Marcelino ressalta que a desvalorização do profissional - resultado também da falta de dinheiro - cobra o preço a longo prazo. "É um consenso internacional que a qualidade da educação está ligada à qualidade do professor. Sem pagar piso, sem fazer cursos de capacitação, o país não atrai bons quadros para a sala de aula. Está provado que, na média, são os alunos com desempenho fraco no vestibular que vão para as licenciaturas. E os de menor desempenho no curso acabam se tornando professores", diz o presidente da Fineduca.

Nesse sentido, outra área sujeita a cortes que traz preocupações são as bolsas de estudo de pós-graduação. O setor já vem em crise, com atraso de pagamento nos benefícios concedidos a bolsistas da Universidade Aberta do Brasil - o mês de dezembro só foi pago ontem a tutores e professores. O MEC, em nota, afirmou que as medidas anunciadas pela equipe econômica preservam as dotações destinadas a bolsas. "O que não sabemos é se, além dos atrasos, haverá diminuição na concessão de novas bolsas, nos reajustes programados. Bolsa da Capes (Coordenação de Aperfeiçoamento de Pessoal de Nível Superior) é despesa de custeio, haverá prejuízos?", questiona Araújo.

Programas poupados

A complementação que a União faz a estados que não conseguem aplicar o mínimo por aluno - R$ 2.576 anualmente, na previsão orçamentária de 2015, que tramita no Congresso, para estudantes dos anos iniciais do ensino fundamental urbano - está salva da tesourada. É que a despesa faz parte da relação inscrita na LDO protegida de contingenciamentos. Da mesma forma, repasses para alimentação e transporte escolar serão poupados do represamento de recursos.

O MEC destacou, em nota, que "não haverá corte de repasses para estados e municípios". A economia anunciada atingiu um terço dos gastos dos 39 ministérios, totalizando R$ 22,7 bilhões anuais. Como a pasta da Educação é a que tem mais recursos, sofreu o maior desfalque. Mas os números poderão sofrer mudanças, quando o projeto orçamentário deste ano for aprovado pelo Congresso e a equipe econômica replanejar as despesas.

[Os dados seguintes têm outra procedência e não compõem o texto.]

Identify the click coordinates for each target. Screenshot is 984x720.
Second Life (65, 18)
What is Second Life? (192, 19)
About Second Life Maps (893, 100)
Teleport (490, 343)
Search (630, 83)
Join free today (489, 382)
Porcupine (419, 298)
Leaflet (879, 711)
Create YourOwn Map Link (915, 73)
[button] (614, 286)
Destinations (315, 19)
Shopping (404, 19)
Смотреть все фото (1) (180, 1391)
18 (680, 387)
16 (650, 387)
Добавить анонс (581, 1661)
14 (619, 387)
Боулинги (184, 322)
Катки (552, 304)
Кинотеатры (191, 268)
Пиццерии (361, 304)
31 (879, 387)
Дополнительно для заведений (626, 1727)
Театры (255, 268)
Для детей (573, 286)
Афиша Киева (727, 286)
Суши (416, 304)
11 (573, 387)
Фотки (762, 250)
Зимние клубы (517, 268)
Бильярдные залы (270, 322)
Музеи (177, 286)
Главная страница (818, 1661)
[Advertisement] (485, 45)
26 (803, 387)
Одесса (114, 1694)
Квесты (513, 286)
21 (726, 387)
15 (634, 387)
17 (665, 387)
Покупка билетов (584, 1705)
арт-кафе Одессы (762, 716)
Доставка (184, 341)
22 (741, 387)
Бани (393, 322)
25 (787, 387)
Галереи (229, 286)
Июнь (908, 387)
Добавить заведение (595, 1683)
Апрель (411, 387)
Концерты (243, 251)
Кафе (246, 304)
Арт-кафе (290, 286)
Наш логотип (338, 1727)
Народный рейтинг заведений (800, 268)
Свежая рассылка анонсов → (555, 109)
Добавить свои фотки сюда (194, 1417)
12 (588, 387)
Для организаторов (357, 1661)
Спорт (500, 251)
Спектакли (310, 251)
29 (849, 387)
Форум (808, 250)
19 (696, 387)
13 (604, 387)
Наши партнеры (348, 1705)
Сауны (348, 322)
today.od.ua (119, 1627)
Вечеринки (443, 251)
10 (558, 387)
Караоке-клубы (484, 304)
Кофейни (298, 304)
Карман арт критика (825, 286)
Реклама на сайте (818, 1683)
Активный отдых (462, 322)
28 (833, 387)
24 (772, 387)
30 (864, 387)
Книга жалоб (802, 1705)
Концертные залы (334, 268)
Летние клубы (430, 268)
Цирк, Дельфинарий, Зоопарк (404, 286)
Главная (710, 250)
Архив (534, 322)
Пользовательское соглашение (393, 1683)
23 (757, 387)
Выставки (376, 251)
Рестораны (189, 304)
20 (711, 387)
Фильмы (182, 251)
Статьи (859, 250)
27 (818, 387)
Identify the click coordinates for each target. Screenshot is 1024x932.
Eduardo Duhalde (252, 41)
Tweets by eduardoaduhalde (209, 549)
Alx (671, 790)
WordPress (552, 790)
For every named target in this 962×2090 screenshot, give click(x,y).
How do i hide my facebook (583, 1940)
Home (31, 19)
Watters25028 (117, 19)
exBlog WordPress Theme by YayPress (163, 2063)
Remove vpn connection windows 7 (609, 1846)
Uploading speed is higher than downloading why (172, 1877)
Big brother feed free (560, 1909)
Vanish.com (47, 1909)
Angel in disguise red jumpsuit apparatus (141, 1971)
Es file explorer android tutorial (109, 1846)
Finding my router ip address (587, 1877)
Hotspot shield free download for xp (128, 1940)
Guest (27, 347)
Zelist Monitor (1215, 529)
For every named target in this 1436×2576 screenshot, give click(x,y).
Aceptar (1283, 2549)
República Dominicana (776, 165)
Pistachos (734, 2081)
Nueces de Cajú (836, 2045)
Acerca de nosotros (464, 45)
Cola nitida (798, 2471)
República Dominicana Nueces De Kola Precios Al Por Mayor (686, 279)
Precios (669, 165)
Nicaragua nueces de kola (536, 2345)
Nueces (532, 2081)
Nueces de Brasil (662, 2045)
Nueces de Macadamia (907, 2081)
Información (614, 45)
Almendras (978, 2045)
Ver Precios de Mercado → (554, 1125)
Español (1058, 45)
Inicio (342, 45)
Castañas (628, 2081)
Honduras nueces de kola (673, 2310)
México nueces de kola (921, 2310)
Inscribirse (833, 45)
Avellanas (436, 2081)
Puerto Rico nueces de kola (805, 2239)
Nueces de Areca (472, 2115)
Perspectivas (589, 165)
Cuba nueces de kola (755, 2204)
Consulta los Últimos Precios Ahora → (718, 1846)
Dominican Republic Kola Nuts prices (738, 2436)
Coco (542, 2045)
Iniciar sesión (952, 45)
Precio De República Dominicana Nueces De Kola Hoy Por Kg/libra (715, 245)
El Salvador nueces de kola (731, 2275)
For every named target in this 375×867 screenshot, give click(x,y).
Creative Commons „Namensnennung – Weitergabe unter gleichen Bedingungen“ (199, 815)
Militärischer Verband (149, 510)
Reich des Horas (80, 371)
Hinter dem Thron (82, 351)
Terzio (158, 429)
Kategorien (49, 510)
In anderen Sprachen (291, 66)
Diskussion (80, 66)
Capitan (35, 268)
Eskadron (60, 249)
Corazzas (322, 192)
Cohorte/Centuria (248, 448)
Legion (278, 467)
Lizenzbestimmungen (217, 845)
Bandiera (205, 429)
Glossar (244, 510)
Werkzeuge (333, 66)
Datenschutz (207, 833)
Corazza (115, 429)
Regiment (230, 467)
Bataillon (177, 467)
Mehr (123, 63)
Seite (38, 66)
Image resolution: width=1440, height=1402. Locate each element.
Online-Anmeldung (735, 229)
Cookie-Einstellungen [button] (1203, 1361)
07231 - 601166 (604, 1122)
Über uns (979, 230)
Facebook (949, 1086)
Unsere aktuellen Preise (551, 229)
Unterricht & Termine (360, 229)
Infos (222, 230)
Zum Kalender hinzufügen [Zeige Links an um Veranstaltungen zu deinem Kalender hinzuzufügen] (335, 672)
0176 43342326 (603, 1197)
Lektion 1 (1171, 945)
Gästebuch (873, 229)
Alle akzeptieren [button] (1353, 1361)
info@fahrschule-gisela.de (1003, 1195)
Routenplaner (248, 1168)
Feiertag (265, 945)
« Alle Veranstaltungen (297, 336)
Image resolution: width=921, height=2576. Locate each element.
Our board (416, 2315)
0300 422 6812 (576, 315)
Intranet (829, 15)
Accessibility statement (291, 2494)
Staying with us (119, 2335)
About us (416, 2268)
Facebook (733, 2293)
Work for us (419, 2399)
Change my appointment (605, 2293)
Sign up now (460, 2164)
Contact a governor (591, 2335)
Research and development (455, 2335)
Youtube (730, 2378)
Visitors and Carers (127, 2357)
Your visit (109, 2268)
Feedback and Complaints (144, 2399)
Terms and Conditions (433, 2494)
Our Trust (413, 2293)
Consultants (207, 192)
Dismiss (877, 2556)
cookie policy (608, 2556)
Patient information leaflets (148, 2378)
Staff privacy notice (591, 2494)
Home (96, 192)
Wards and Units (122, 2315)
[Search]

"É no mínimo contraditório que o governo gaste menos do que gastou no ano anterior exatamente no exercício em que declarou a educação como prioridade das prioridades"

Luiz Araújo, professor da UnB

Na ponta do lápis

Veja o tamanho do corte na Educação (R$ 7 bilhões) comparado a programas da própria pasta que têm, em sua execução, gastos de custeio (passíveis de serem contigenciados):

Programa Orçamento proposto (2015)

Implantação de escolas para educação infantil R$ 7,7 bilhões

Concessão de bolsas de apoio à educação básica R$ 4,6 bilhões

Implantação e adequação de estruturas esportivas escolares R$ 2 bilhões

Programas que não sofrerão cortes*

Alimentação escolar

Dinheiro Direto na Escola**

Fundeb

Transferência a estados e ao DF da cota-parte do salário-educação

Apoio ao transporte escolar

* Por estarem na LDO como despesas que não podem ser objeto de contingeciamento.

** Repassa verba suplementar a escolas públicas de educação básica em geral e privadas de educação especial mantidas por entidades sem fins lucrativos que fazem atendimento gratuito à população.